On February, 21 2006 the Centers for Medicare & Medicaid Services (CMS) issued a national coverage decision requiring that all CMS beneficiaries undergoing bariatric surgery needed to have that surgery done at an accredited Bariatric Surgery Center of Excellence (COE). This determination was reached because of data at the time indicating excessive complications, a high percentage of poor outcomes, and great variability depending on where the bariatric surgery was performed. Clearly, some bariatric centers had inferior results when compared to others and CMS acted on behalf of patients to protect them by requiring that their surgery be done in a setting within certain standards.
At the time two existing surgical organizations, the American College of Surgeons (ACS) & the American Society for Bariatric & Metabolic Surgery (ASMBS), had already independently established credentialing guidelines and certification protocols for designating bariatric surgery centers of excellence so these two were chosen to fulfill the CMS requirement. Both organizations had already been focused on quality of care and improving patient outcomes from bariatric surgery beginning their programs in 2004 for the ASMBS and 2005 for the ACS.
With a rapid increase in both the obesity epidemic and numbers of bariatric surgeries being performed in the year 2000 and beyond, visionary leaders from both the ASMBS and ACS realized the importance of setting practice standards for patient management in bariatric surgery to ensure optimal outcomes. This was a time of rapid adoption of new techniques and the learning curve for both surgeons and hospitals determining how to best take care of and perform surgery on complex morbidly obese patients resulted in variable outcomes with some centers performing far better then others.
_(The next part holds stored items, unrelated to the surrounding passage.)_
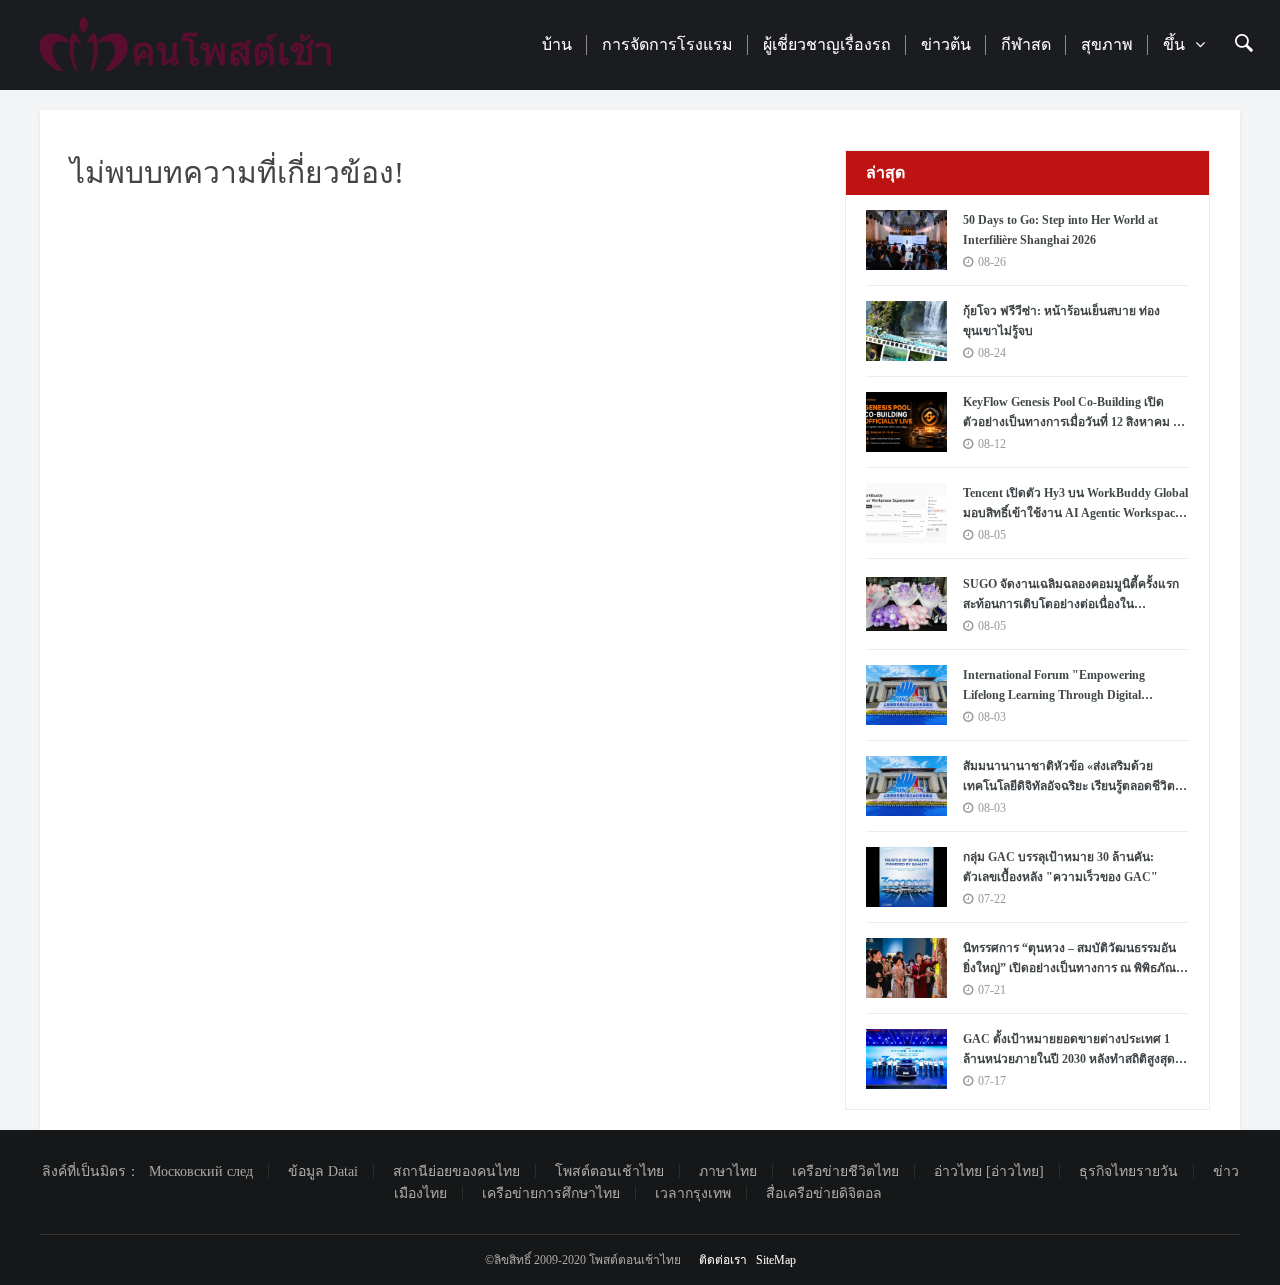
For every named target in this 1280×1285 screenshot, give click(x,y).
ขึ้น (1174, 44)
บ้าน (557, 44)
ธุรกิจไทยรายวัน (1128, 1171)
The protocols introduced focused on training & equipment requirements, a minimum volume of 125 surgical cases per year, and patient outcome measures. These parameters for improved outcomes where similar to other areas in surgery so bariatric surgery is not entirely unique.
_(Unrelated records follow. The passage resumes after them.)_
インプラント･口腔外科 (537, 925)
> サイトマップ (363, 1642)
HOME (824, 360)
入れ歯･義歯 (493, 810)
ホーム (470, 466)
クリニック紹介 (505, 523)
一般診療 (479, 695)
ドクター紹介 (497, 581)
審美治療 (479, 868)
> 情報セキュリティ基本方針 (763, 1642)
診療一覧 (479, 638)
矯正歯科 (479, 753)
Simultaneously with the adoption of ACS/ASMBS COE, many health insurance companies, state health departments, and surgeon liability carriers became acutely aware of the variability’s in patient outcomes that were occurring and increased awareness with further regulation followed. All of these factors rapidly affected the status of bariatric surgery. Soon it became clear that a facility could not offer these procedures until a certain level of competence and capability was both demonstrated and in place. Patient outcomes improved, variability decreased.
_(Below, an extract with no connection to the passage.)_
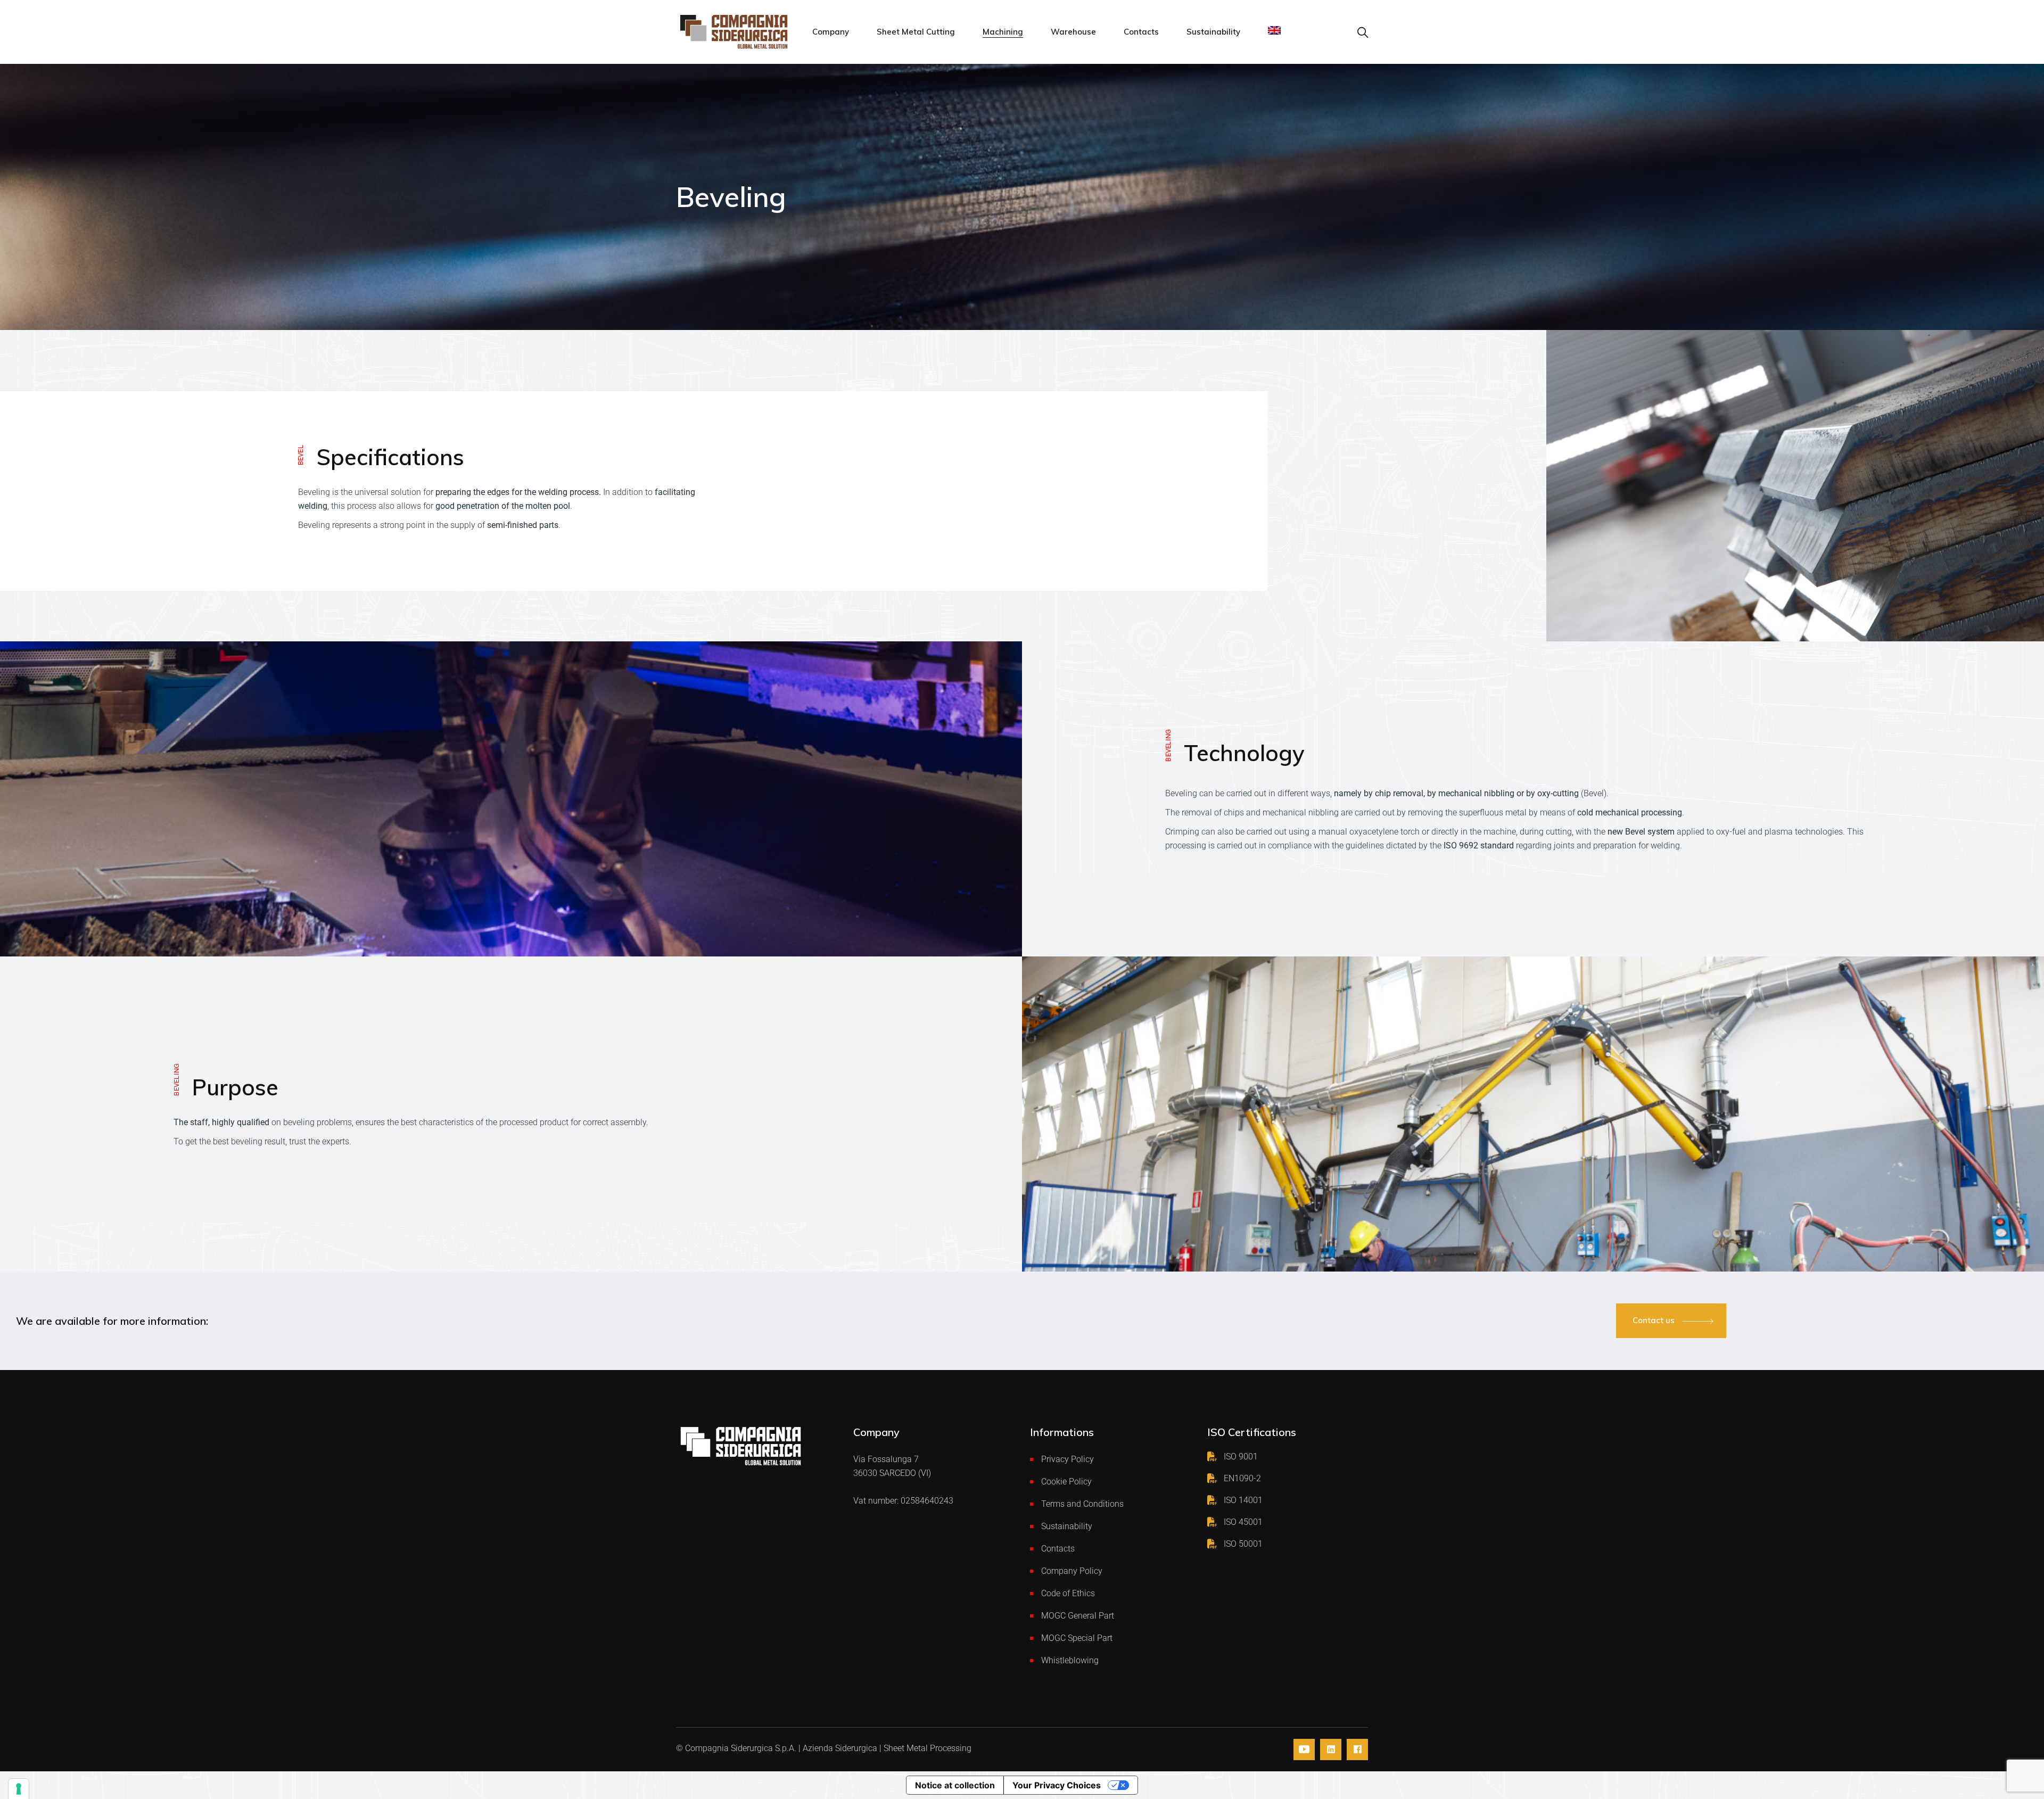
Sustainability (1066, 1526)
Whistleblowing (1070, 1660)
Even before the 2006 CMS decision, surgical results were already improving. In addition to the above factors, the procedures themselves were changing from higher risk open gastric bypass to minimally invasive laparoscopic: gastic bypass, adjustable banding, and eventually sleeve gastrectomy.
As we approach 2014, the status of bariatric surgery is significantly different then just 8 years ago. Newer data has shown that surgical outcomes can be good in different venues, including non COE’s. Surgery can now be performed in ambulatory settings with patients being discharged several hours postoperatively. When the COE concept was introduced, certain centers became nonviable and closed with patient access being compromised, especially in more rural areas. Travel may be an obstacle to care.
With this new information CMS has reversed its decision effective September 24, 2013. Medicare beneficiaries may now have surgery in non COE bariatric centers. Not all private insurance companies have agreed with this and so there are still some restrictions depending on individual insurance plans. Time will tell if this CMS decision will affect outcomes and careful monitoring will be ongoing.
It is likely that the protocols put in place by both the ACS and ASMBS, then subsequently required by CMS until recently, have resulted in widespread training, expertise acquisition, and competence that has resulted in a comfort level that can lead to good patient outcomes. Experienced surgeons and hospitals performing adequate volumes of bariatric surgery, using appropriate equipment, sound protocols, and well trained staff will likely have good outcomes with or without COE designation. It behooves the patient to inquire about and be sure these things are in place. The COE designation describes a certain level of competence. A non COE may have less, similar, or better depending on individual circumstances but does not have ACS/ASMBS oversight.